WORK TO COMPLETE: Start at the line in the entries below that contains "Instruction: Click the gold", stop at the line that contains "923x2000 pixels.", and output exactly the lines in that span, both ends included.

Stored data entries:
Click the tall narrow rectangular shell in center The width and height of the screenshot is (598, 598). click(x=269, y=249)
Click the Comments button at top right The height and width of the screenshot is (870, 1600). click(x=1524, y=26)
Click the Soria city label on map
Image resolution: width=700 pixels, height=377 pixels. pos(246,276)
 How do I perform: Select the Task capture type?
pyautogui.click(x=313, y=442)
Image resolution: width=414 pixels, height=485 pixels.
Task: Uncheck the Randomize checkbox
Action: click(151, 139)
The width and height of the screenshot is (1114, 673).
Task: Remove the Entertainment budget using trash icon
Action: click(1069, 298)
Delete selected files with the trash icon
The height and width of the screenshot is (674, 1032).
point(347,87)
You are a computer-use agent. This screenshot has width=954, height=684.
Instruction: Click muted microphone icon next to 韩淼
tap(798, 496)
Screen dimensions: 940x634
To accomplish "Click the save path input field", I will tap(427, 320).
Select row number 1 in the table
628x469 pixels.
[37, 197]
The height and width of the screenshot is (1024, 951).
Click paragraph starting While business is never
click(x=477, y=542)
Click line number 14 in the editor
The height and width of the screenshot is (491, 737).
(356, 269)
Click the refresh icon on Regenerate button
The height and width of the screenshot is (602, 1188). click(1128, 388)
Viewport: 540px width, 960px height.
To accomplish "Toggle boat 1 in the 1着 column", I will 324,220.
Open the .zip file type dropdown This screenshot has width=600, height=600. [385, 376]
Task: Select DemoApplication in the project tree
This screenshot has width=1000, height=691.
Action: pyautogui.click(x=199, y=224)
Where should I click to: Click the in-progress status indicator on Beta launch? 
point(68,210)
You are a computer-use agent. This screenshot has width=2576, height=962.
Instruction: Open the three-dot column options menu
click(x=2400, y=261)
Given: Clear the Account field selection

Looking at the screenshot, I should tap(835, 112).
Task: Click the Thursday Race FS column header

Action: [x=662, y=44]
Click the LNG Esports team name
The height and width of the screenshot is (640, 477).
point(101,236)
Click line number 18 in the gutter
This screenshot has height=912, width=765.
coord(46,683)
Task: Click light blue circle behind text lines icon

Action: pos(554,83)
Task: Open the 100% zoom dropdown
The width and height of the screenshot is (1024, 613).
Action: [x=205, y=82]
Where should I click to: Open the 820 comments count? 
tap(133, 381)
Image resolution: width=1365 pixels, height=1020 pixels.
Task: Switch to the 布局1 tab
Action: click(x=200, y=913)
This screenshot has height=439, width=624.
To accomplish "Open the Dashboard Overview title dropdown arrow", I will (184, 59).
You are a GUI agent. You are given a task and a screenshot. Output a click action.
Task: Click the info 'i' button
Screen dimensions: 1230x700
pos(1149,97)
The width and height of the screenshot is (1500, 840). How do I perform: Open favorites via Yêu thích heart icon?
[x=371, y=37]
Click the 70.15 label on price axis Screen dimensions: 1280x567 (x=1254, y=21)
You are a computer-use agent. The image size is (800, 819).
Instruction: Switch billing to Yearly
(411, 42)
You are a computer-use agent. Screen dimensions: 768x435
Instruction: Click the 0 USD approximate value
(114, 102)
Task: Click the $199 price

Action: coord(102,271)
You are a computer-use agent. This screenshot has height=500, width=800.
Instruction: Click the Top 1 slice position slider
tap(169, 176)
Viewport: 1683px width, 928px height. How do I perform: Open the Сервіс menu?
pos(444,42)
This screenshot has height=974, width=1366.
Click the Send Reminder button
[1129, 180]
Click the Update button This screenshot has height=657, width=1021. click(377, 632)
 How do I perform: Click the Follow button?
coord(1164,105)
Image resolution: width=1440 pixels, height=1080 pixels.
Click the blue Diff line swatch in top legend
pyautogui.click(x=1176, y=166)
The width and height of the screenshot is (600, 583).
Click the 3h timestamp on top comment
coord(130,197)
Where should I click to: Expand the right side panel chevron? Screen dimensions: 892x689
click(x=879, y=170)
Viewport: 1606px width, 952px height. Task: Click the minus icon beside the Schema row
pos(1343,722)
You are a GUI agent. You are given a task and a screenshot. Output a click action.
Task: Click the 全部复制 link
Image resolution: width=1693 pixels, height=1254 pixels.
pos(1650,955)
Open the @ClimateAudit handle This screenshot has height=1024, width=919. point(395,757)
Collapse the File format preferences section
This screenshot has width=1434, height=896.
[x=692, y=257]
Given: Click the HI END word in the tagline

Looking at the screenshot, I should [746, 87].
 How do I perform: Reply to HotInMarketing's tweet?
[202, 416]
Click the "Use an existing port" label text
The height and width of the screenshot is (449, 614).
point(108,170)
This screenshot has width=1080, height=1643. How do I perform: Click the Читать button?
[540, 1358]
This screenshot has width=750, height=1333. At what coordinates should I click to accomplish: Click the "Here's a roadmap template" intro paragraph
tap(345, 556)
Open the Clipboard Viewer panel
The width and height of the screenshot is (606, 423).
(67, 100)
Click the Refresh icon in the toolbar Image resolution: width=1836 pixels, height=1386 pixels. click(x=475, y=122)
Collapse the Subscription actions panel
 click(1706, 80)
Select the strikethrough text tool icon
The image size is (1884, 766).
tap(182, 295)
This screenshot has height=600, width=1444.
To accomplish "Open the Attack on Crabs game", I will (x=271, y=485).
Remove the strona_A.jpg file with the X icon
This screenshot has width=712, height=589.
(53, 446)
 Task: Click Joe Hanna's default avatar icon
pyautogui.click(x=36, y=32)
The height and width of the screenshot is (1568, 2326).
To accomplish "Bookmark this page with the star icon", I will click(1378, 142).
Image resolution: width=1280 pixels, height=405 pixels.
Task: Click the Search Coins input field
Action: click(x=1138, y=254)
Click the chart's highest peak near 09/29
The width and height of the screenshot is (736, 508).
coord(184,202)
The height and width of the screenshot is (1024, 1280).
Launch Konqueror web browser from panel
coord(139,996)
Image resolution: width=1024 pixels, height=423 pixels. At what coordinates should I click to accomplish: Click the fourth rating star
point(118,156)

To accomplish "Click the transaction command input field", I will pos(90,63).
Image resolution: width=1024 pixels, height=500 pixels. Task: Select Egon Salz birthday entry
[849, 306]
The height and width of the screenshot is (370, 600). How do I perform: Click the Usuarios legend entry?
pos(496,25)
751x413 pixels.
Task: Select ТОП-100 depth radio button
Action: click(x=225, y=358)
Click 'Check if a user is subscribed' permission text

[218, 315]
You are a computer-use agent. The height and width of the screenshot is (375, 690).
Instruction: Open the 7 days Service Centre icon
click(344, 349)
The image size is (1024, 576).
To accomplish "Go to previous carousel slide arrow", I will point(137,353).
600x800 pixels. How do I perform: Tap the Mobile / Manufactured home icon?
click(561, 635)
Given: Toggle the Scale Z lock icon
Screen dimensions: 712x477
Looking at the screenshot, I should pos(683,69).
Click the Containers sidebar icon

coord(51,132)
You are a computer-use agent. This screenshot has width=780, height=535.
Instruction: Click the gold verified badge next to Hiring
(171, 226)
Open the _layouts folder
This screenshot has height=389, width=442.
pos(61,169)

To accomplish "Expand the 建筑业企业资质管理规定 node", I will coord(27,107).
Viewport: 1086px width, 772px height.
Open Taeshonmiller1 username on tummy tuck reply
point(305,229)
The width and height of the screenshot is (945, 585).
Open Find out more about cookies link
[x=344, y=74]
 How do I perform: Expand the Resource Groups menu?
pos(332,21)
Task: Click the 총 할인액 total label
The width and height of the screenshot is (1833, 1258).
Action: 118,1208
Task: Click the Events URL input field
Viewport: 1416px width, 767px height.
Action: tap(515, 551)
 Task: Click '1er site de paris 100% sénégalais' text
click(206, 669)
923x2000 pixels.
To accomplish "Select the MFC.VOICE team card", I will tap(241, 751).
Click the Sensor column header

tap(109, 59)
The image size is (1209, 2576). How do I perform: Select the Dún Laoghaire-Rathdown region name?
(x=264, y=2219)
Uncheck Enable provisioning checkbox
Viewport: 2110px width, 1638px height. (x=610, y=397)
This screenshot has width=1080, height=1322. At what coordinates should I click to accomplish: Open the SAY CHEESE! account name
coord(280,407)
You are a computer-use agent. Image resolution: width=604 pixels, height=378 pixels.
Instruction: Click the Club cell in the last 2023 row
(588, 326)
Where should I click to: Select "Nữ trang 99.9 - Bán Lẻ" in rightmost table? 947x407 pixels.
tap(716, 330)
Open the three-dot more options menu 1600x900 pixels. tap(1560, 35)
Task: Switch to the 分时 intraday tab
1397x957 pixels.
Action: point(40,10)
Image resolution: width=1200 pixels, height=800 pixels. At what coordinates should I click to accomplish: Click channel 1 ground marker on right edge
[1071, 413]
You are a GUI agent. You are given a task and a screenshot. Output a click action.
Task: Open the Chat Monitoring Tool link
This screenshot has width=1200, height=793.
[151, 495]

ANSWER TO THIS TASK:
Instruction: Click the gold verified badge next to Hiring
(171, 226)
Open the _layouts folder
This screenshot has height=389, width=442.
pos(61,169)

To accomplish "Expand the 建筑业企业资质管理规定 node", I will coord(27,107).
Viewport: 1086px width, 772px height.
Open Taeshonmiller1 username on tummy tuck reply
point(305,229)
The width and height of the screenshot is (945, 585).
Open Find out more about cookies link
[x=344, y=74]
 How do I perform: Expand the Resource Groups menu?
pos(332,21)
Task: Click the 총 할인액 total label
The width and height of the screenshot is (1833, 1258).
Action: 118,1208
Task: Click the Events URL input field
Viewport: 1416px width, 767px height.
Action: tap(515, 551)
 Task: Click '1er site de paris 100% sénégalais' text
click(206, 669)
923x2000 pixels.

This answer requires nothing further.